*** Working data ***

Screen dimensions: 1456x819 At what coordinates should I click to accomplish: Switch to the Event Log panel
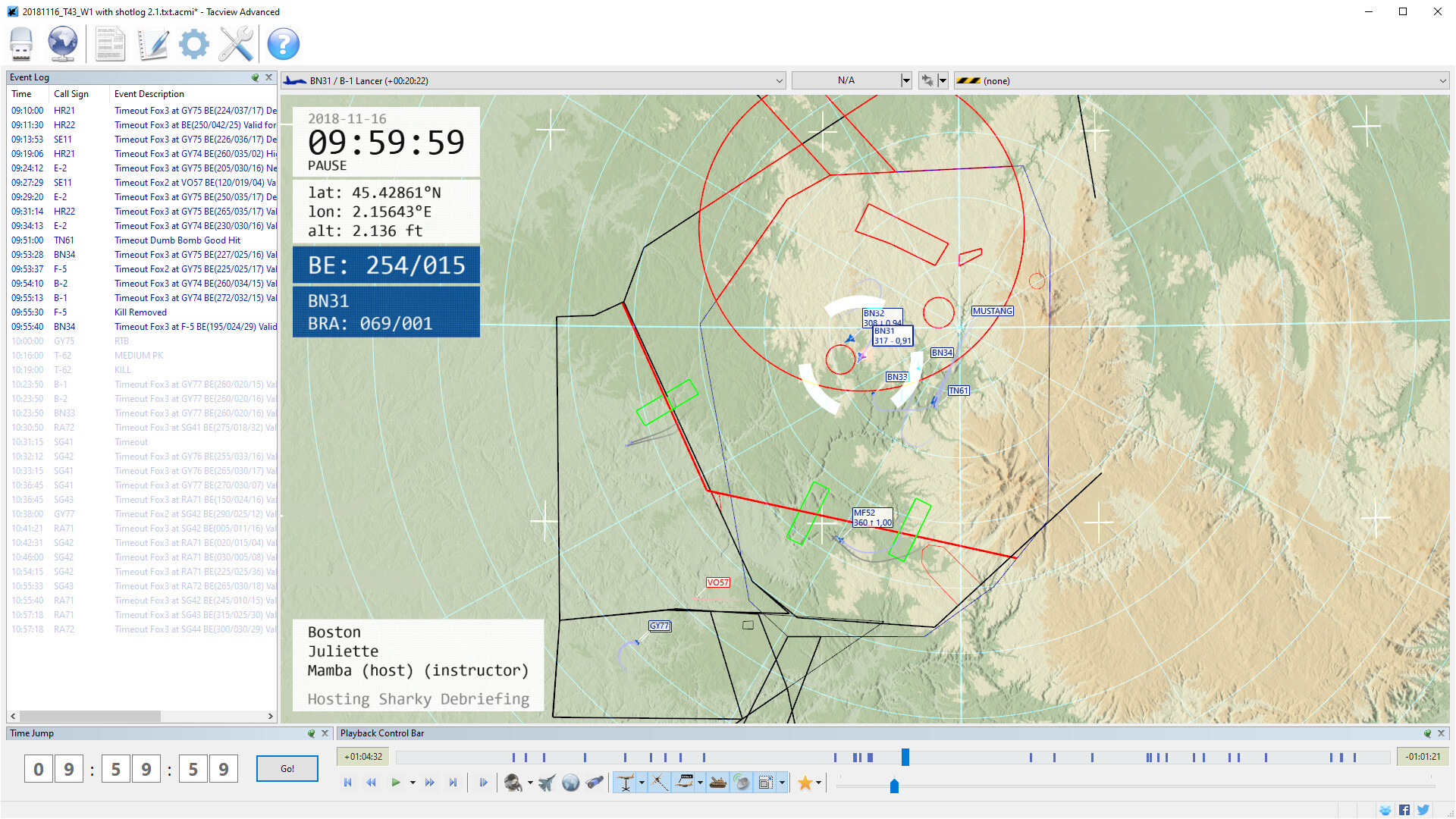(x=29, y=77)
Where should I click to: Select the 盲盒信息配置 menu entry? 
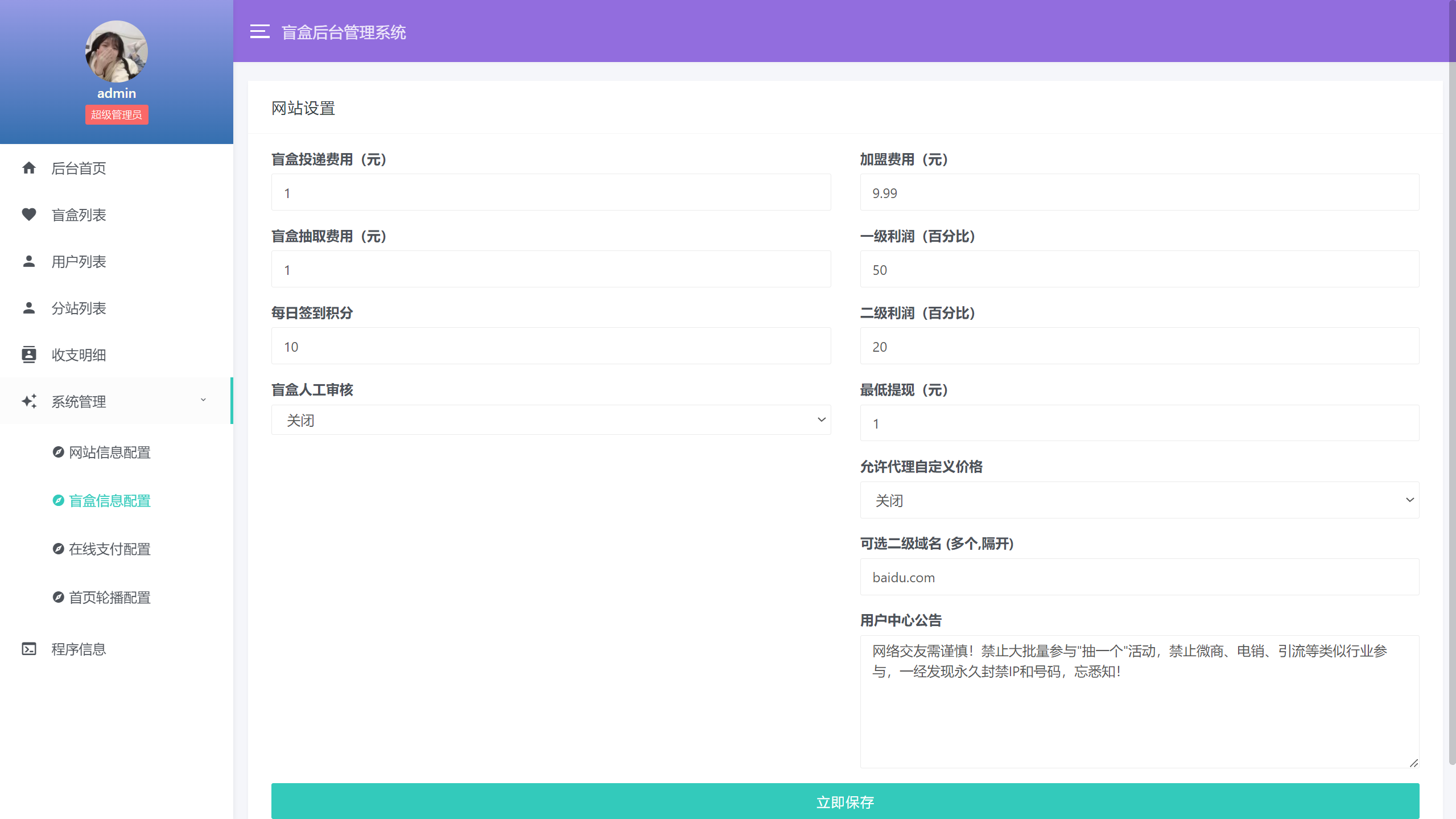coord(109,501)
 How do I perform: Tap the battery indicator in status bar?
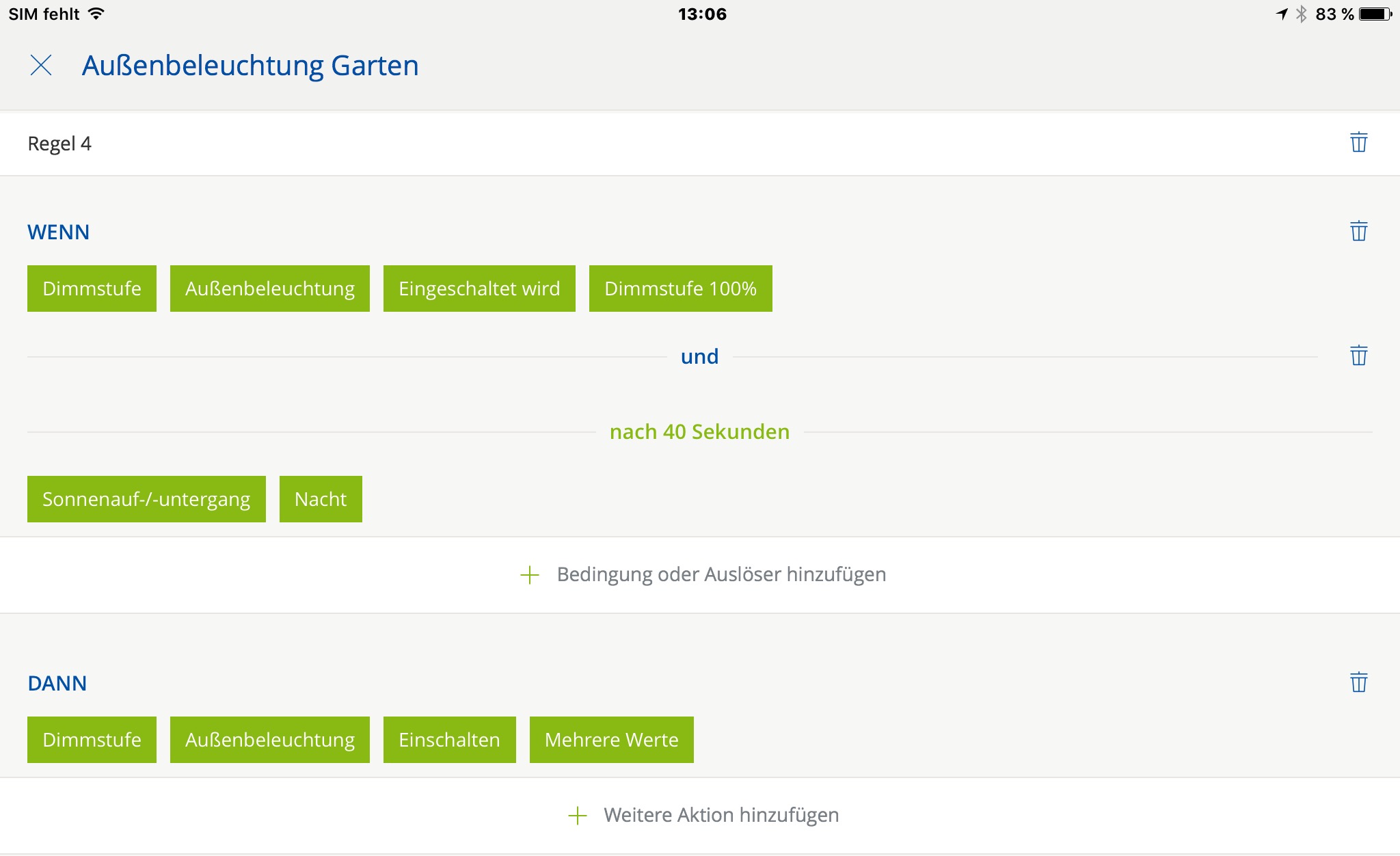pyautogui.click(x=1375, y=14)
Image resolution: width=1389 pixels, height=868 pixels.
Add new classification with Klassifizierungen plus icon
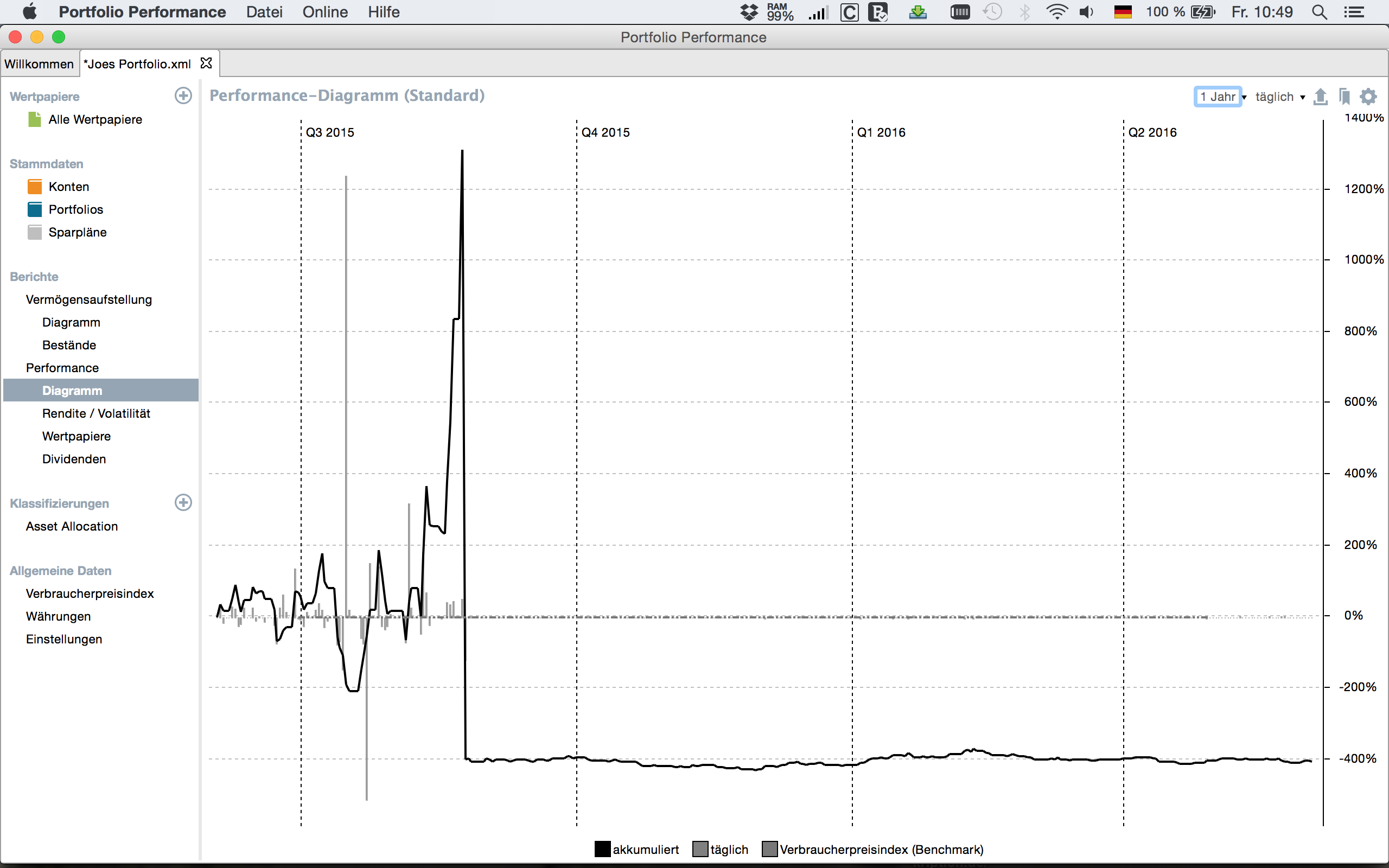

***

Exercise ->
With the pictures removed, return the full listing exactly as given.

Final answer ->
Screen dimensions: 1456x819 At what coordinates should I click to accomplish: Switch to the Event Log panel
(x=29, y=77)
Where should I click to: Select the 盲盒信息配置 menu entry? 
coord(109,501)
 How do I perform: Tap the battery indicator in status bar?
pyautogui.click(x=1375, y=14)
Image resolution: width=1389 pixels, height=868 pixels.
Add new classification with Klassifizierungen plus icon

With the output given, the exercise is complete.